A começar pelo tempo, 25 minutos a mais que o tradicional, com 1 hora e 15 minutos. Por este motivo, serão necessárias duas janelas de reabastecimento, que acontecerão entre os minutos 20 e 30 e depois entre o 50 e 60. É a chance para pilotos que vêm de trás conseguirem melhorar sua posição e tentarem se colocar entre os líderes.

Como os pneus da Stock Car não foram feitos para durar tanto tempo, a troca dos compostos foi liberada no segundo reabastecimento, apenas após o término do trabalho do mecânico que abastece o carro.
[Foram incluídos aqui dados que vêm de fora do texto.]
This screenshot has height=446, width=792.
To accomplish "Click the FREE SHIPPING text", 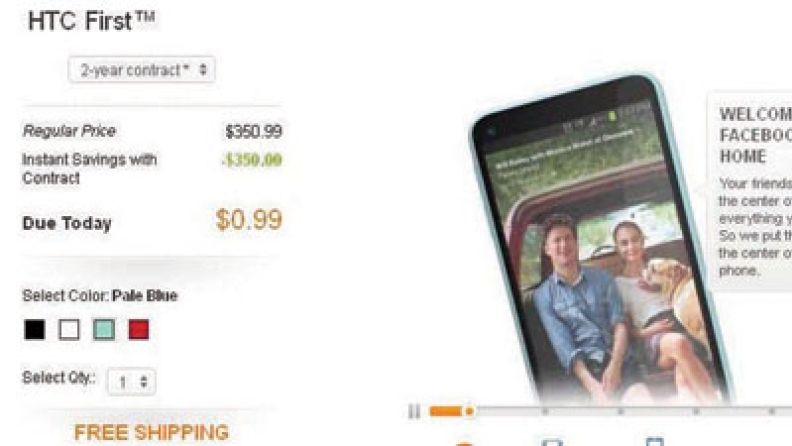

Apenas cinco mecânicos – incluindo o abastecedor – poderão participar da sessão e a troca é facultativa, ou seja, quem quiser completar a prova com o mesmo jogo pode fazê-lo, mais uma variável na estratégia dos candidatos a milionários.

A troca facultativa é motivo de polêmica entre alguns pilotos. Os três primeiros colocados na última etapa, Marcos Gomes, Thiago Camilo e Cacá Bueno, acreditam que a troca deve ser obrigatória para que ninguém privilegie a estratégia em detrimento da própria segurança e de outros pilotos. É esperado que pilotos do fundo do pelotão tentem fazer a prova com o mesmo jogo até o final, motivo de temor por parte da Goodyear, a fornecedora oficial de pneus da categoria, que acredita que todos devem fazer a troca.

Entre os cinco pilotos consultados pela F1Mania.net, Tarso Marques (Sky Racing), Luciano Burti (Sky Racing) e Thiago Marques (K-Med Racing) aceitam as regras sem quaisquer problemas por ser uma corrida especial. Já Felipe Maluhy e Rodrigo Sperafico (ambos da Terra Racing) acreditam que o reabastecimento poderia também ser facultativo e não obrigatório.

A verdade é que os pilotos sempre terão mesmo opiniões diferenciadas entre si e até mesmo estratégias discordantes. Em duas ocasiões na prova, os pilotos terão de escolher entre parar no início ou no final da janela de reabastecimento, se trocam ou não pneus na segunda janela e alguns já falam até na possibilidade de se trocar apenas os compostos traseiros, que mais se desgastam, pois são os que dão a tração no carro.

– Trocar um pneu de Stock Car é algo muito demorado, pois a atual roda do carro tem 5 parafusos. No próximo ano, com a adesão do novo carro, a roda terá cubo único como um Fórmula 1 e essa polêmica diminuirá.

E para que nenhuma equipe leve vantagem sobre as outras, apenas mecânicos credenciados na categoria poderão trabalhar na prova. A medida é importante para que ninguém “importe” funcionários habituados a trocar pneus de carros de turismo apenas para esta corrida e, todos deverão entrar no pit-lane com os respectivos documentos de identidade na mão.